Eat More Anti-Inflammatory Foods
The RICE method works very well after an injury, but how can you combat chronic inflammation due to stress or being overweight?
Changing your diet to focus on eating more foods that eliminate inflammation will help reduce symptoms and slowly improve how you feel. It takes time to reduce inflammation through diet, but the results are impressive.
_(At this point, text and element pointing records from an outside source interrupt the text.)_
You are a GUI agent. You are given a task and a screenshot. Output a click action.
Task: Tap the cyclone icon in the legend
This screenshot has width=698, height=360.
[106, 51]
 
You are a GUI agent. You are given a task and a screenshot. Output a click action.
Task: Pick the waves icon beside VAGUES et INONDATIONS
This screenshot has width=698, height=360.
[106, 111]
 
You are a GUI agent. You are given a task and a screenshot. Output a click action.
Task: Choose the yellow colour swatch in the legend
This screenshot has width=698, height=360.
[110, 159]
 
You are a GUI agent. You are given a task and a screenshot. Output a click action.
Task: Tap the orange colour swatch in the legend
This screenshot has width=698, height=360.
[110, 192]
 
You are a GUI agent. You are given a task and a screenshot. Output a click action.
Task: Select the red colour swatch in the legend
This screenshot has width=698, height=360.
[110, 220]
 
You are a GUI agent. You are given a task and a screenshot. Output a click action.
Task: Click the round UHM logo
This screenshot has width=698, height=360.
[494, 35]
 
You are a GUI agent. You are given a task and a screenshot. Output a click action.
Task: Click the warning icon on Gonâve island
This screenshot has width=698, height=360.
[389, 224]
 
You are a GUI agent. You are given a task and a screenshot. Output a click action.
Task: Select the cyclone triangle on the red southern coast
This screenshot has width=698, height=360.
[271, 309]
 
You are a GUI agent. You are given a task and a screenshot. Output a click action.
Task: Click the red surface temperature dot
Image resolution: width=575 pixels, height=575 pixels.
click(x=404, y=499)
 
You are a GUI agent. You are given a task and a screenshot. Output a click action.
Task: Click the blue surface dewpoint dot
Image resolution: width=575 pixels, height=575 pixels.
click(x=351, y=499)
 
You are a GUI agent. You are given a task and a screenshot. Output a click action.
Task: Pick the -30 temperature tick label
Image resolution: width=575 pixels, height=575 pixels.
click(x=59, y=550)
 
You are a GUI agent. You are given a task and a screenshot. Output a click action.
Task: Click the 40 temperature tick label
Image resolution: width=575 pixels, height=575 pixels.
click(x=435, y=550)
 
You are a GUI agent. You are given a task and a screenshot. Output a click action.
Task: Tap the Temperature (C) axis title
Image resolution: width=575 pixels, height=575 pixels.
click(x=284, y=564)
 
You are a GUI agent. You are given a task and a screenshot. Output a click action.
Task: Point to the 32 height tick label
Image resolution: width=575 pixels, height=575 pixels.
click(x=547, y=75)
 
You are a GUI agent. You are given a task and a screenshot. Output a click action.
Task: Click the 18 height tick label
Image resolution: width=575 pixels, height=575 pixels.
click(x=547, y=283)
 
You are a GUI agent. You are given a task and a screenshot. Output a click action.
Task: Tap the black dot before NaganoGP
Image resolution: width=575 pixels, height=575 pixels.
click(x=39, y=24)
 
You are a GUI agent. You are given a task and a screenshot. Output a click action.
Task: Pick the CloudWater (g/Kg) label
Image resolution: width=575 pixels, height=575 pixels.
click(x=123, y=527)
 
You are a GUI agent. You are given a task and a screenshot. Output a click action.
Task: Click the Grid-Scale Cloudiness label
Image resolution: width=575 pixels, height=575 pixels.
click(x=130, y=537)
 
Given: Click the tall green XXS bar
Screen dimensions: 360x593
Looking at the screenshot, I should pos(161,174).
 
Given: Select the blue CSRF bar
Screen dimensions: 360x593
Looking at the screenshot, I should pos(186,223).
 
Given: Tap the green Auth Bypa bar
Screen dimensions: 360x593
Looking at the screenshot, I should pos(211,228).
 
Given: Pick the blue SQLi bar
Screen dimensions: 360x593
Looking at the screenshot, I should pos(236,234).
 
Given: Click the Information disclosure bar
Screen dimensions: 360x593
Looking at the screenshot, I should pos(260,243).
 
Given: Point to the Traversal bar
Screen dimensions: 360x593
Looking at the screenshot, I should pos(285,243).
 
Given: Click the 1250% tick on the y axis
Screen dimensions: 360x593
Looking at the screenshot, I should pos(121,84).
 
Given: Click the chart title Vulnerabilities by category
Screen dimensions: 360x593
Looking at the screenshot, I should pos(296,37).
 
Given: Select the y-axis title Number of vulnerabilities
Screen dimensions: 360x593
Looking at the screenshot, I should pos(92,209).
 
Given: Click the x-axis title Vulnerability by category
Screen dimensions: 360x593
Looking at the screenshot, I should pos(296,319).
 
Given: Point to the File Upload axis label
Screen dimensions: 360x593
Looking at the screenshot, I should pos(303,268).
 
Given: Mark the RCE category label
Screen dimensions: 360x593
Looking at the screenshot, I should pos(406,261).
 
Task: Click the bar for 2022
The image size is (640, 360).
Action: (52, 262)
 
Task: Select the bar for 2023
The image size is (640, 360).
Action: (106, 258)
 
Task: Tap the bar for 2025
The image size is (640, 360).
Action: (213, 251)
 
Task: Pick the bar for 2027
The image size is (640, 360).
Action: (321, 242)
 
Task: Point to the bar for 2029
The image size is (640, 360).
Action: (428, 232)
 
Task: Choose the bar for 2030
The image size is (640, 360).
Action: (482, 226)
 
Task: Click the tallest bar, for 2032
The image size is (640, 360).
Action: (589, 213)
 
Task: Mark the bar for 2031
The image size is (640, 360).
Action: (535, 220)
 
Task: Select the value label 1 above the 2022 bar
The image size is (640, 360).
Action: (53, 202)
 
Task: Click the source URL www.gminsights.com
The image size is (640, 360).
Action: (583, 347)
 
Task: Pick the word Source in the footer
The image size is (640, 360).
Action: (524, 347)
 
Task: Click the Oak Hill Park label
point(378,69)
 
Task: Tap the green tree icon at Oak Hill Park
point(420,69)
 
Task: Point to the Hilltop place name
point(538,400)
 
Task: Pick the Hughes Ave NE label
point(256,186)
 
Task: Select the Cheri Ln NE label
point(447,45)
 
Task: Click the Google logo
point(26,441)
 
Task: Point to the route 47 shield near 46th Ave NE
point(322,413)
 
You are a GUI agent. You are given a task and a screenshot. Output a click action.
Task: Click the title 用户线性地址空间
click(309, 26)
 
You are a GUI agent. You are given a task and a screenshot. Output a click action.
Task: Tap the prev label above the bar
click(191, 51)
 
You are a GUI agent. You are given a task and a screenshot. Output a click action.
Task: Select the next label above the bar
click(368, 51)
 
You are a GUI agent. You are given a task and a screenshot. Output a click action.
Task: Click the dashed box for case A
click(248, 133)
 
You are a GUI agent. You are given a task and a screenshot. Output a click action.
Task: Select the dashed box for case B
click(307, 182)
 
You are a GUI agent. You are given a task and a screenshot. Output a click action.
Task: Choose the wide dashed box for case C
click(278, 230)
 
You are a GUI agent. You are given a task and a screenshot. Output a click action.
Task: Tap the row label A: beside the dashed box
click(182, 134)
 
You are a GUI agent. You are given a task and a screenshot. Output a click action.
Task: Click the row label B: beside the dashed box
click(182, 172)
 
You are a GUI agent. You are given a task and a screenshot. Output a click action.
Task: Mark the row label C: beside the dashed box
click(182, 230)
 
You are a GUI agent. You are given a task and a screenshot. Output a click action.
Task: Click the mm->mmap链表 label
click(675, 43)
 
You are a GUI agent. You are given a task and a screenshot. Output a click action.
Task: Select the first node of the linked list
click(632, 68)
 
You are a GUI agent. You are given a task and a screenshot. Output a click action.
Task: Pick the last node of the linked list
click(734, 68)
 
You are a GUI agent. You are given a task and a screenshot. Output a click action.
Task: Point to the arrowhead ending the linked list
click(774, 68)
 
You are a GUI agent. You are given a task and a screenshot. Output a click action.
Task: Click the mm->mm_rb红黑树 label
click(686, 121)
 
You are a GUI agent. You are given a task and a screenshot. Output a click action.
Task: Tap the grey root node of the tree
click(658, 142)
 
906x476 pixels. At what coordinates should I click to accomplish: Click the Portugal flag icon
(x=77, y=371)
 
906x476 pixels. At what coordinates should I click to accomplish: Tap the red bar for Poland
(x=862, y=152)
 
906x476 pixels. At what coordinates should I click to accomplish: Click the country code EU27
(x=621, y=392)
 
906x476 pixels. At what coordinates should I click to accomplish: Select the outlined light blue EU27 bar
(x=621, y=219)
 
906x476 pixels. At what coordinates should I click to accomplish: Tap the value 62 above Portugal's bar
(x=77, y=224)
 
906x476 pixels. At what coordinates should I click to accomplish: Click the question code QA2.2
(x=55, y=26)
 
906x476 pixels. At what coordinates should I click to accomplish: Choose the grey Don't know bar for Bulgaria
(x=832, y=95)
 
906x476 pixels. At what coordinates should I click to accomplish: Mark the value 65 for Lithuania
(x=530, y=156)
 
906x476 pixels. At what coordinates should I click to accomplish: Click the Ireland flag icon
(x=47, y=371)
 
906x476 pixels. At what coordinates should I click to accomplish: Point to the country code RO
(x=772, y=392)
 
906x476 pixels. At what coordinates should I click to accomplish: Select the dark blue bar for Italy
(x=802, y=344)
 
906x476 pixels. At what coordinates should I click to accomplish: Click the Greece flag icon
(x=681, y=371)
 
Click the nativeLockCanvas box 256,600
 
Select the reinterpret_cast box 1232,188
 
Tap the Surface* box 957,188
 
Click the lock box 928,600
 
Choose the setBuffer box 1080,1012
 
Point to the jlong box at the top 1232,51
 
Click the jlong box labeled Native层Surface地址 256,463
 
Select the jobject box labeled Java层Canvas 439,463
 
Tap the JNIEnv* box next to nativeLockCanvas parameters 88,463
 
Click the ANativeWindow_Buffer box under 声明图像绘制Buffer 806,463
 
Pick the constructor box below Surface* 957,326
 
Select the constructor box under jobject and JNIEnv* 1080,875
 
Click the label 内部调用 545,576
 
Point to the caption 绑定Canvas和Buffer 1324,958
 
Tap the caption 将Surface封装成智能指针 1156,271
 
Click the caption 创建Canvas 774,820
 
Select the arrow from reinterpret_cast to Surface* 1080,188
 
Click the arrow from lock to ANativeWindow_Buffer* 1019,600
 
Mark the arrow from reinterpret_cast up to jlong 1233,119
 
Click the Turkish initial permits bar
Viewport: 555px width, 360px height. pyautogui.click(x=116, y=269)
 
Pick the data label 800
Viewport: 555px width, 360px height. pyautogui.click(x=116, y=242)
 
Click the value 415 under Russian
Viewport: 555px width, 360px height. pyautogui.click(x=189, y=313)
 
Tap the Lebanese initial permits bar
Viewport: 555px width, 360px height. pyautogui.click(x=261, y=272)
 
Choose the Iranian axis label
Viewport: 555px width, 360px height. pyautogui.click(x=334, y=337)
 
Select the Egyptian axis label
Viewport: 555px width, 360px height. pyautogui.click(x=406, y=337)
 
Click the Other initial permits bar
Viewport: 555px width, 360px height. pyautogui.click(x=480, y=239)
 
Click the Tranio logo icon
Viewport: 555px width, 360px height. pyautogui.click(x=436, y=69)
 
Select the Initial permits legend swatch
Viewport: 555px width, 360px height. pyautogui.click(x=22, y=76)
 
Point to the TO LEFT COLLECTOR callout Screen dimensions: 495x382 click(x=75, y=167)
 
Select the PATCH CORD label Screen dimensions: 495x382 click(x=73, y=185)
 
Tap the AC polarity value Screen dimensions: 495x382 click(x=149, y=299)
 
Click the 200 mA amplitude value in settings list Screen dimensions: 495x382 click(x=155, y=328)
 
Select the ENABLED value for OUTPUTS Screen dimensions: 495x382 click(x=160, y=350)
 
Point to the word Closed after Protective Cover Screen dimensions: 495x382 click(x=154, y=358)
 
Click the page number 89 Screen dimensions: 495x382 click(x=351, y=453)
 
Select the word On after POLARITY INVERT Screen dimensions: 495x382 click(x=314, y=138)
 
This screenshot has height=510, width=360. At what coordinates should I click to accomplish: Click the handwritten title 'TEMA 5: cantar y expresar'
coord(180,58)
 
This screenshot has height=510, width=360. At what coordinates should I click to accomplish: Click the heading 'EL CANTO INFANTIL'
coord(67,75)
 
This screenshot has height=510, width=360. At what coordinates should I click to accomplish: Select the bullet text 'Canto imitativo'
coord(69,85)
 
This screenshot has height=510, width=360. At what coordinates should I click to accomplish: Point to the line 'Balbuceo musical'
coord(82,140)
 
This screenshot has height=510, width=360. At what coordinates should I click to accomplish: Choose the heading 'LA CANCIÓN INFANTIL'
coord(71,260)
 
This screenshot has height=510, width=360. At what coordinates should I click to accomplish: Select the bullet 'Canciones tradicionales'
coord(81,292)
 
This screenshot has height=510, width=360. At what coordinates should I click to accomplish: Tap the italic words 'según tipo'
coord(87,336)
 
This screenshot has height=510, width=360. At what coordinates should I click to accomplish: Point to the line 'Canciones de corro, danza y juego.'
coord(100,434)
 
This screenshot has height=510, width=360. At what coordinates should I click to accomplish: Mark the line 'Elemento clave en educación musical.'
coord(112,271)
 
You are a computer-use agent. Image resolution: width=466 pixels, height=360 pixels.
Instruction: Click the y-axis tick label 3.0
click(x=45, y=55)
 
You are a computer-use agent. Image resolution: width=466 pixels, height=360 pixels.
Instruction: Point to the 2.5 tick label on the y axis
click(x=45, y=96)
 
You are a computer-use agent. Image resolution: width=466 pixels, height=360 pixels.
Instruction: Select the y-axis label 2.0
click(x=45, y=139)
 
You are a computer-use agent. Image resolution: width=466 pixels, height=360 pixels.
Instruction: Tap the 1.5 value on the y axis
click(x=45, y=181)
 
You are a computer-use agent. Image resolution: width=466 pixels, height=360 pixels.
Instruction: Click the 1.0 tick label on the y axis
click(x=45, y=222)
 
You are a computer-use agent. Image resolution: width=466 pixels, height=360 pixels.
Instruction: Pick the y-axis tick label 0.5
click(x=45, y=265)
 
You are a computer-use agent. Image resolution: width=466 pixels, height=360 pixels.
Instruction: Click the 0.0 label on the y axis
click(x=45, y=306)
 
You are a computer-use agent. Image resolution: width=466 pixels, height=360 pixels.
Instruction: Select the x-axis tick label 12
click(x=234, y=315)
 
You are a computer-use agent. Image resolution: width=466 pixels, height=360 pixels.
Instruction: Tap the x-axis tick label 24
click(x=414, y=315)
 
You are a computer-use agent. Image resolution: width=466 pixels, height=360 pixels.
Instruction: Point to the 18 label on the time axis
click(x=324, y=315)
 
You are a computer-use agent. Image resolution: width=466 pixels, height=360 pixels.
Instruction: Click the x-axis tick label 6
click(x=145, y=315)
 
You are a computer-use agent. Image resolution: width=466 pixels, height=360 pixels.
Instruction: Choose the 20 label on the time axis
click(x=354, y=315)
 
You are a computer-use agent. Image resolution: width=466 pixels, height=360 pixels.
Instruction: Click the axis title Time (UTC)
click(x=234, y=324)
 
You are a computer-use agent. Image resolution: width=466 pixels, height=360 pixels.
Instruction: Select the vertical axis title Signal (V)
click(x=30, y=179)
Add garlic, olive oil, grapes, fish, tofu, nuts, and berries to your diet. These anti-inflammatory foods are full of antioxidants with little to no processed sugars.
Peptides & Inflammation
Peptides are short chains of amino acids that trigger a certain bodily response. For example, research shows that NAD+ is a popular peptide in animal models to increase muscle function, improve heart function, and facilitate metabolic disorders.
In tests, research subjects in laboratory animal models saw lower inflammation, longer lifespans, and better overall health with higher levels of NAD+. Conversely, decreased levels of NAD+ are associated with many age-related diseases, and studies indicate that replenishing or even boosting NAD+ levels has many positive effects.
Conclusion
Fighting inflammation is a priority for people who value health and wellness. Staying healthy takes work; part of that is knowing how to regulate how your body responds to injury or chronic stress.
Reducing inflammation will keep you feeling younger and healthier, so use these tips to control inflammation in the body and feel good as you age.